→ ZU LÖSENDE AUFGABEN
A: Stimmen die folgenden Aussagen mit der Leseprobe überein? Beantworte jede mit Ja oder Nein und zitiere wörtlich die entscheidenden Worte der Leseprobe: (i) Die Hausarbeit umfasst 22 Seiten. (ii) Das Kapitel zu Henning Ahrens enthält einen Abschnitt über die Sprecherinstanz. (iii) Laut Einleitung gelten Regelwerke à la Opitz bis heute.
B: Formatiere in den Datensätzen alles von der Zeile mit „Task: Open the / (nvme0n1p5) partition icon“ bis hinunter zur Zeile mit „Looking at the screenshot, I should click(x=235, y=19).“ als Markdown-Tabelle. Beide Zeilen gehören dazu, und Leerzeilen fallen weg. Verwende die Spalten „Nr.“ für die fortlaufende Nummer und „Zeile“ für den Zeilentext.

→ ANGEZEIGTER TEXT
☆ ☆ ☆ ☆
Das Phänomen "Provinz" in Henning Ahrens' "Brauereiausschank, Kleinstadt" und Jan Wagners "gaststuben in der provinz"


Hausarbeit, 2013

22 Seiten, Note: 1,0


Leseprobe


Inhaltsverzeichnis

1 Einleitung

2 Die Anthologie Laute Verse als gemeinsamer Kontext

3 Jan Wagner: gaststuben in der provinz
3.1 Zur Form
3.2 Entdeckung des Milieus „Gaststube“
3.3 Das Foto zur Fixierung eines Status quo
3.4 Zwischenfazit I

4 Henning Ahrens: Brauereiausschank, Kleinstadt
4.1 Zur Form
4.2 Die Sprecherinstanz
4.3 Das Phänomen „Kleinstadtschänke“
4.4 Zwischenfazit II

5 Brauereiausschank, Kleinstadt und gaststuben in der provinz im Direktvergleich

6 Schlussbetrachtung

Literaturverzeichnis

Einleitung

Die Auseinandersetzung mit zeitgenössischer Dichtung ist eine spannende Herausforderung: Motive, die vorher nicht thematisiert wurden, weil es sie schlicht nicht gab, finden Eingang in die Verse. „Klassische“ Formanalysen werden neuen Gedichten kaum gerecht und die Frage, was unter Lyrik eigentlich zu verstehen sei, beschäftigt ganze Seminare. Die Zeit der Regelwerke à la Opitz ist lange vorbei, und Dichter beschreiten mutig immer neue Wege, um einer frischen, unverbrauchten Idee in unkonventioneller Form Ausdruck zu verleihen. Ganz nach dem Motto „anything goes“ lassen sich kreative Köpfe auf Poetry Slams freien Lauf, reimt die Zunge in wilden Wortspielen, lädt der Rhythmus zum kollektiven Fußwippen ein.
☆ ☆ ☆ ☆
[Daten zum Auffinden sichtbarer Ziele]

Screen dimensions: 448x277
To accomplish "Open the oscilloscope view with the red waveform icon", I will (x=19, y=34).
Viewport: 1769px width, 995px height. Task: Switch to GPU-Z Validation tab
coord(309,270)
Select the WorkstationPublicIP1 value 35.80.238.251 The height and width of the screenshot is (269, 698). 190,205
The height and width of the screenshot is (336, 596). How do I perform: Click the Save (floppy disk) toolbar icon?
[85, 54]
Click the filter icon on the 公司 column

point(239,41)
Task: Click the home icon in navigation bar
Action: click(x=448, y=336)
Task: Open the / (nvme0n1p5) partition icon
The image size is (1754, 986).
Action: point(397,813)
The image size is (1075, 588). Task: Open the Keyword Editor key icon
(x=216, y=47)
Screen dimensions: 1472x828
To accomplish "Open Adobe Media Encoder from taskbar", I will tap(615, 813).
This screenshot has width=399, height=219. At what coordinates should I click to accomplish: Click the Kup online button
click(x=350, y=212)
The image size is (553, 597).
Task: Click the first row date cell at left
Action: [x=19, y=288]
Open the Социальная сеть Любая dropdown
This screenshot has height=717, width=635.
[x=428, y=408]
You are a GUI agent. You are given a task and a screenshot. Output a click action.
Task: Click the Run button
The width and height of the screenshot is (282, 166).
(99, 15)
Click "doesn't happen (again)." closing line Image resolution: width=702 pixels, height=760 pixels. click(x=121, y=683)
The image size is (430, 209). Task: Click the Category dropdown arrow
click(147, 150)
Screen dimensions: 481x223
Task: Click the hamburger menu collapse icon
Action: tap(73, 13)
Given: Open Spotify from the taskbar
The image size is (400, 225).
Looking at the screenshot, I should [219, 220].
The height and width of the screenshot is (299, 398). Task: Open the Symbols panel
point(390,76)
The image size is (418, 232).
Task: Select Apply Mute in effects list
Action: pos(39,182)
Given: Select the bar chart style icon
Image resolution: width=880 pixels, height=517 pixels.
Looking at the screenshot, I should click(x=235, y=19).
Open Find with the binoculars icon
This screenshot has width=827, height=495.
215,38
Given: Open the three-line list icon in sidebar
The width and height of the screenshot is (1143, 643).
☆ ☆ ☆ ☆
→ SCHRIFTLICHE ANTWORTEN
A:
(i) Ja: „22 Seiten, Note: 1,0“
(ii) Ja: „4.2 Die Sprecherinstanz“
(iii) Nein: „Die Zeit der Regelwerke à la Opitz ist lange vorbei“

B:
| Nr. | Zeile |
|---|---|
| 1 | Task: Open the / (nvme0n1p5) partition icon |
| 2 | The image size is (1754, 986). |
| 3 | Action: point(397,813) |
| 4 | The image size is (1075, 588). Task: Open the Keyword Editor key icon |
| 5 | (x=216, y=47) |
| 6 | Screen dimensions: 1472x828 |
| 7 | To accomplish "Open Adobe Media Encoder from taskbar", I will tap(615, 813). |
| 8 | This screenshot has width=399, height=219. At what coordinates should I click to accomplish: Click the Kup online button |
| 9 | click(x=350, y=212) |
| 10 | The image size is (553, 597). |
| 11 | Task: Click the first row date cell at left |
| 12 | Action: [x=19, y=288] |
| 13 | Open the Социальная сеть Любая dropdown |
| 14 | This screenshot has height=717, width=635. |
| 15 | [x=428, y=408] |
| 16 | You are a GUI agent. You are given a task and a screenshot. Output a click action. |
| 17 | Task: Click the Run button |
| 18 | The width and height of the screenshot is (282, 166). |
| 19 | (99, 15) |
| 20 | Click "doesn't happen (again)." closing line Image resolution: width=702 pixels, height=760 pixels. click(x=121, y=683) |
| 21 | The image size is (430, 209). Task: Click the Category dropdown arrow |
| 22 | click(147, 150) |
| 23 | Screen dimensions: 481x223 |
| 24 | Task: Click the hamburger menu collapse icon |
| 25 | Action: tap(73, 13) |
| 26 | Given: Open Spotify from the taskbar |
| 27 | The image size is (400, 225). |
| 28 | Looking at the screenshot, I should [219, 220]. |
| 29 | The height and width of the screenshot is (299, 398). Task: Open the Symbols panel |
| 30 | point(390,76) |
| 31 | The image size is (418, 232). |
| 32 | Task: Select Apply Mute in effects list |
| 33 | Action: pos(39,182) |
| 34 | Given: Select the bar chart style icon |
| 35 | Image resolution: width=880 pixels, height=517 pixels. |
| 36 | Looking at the screenshot, I should click(x=235, y=19). |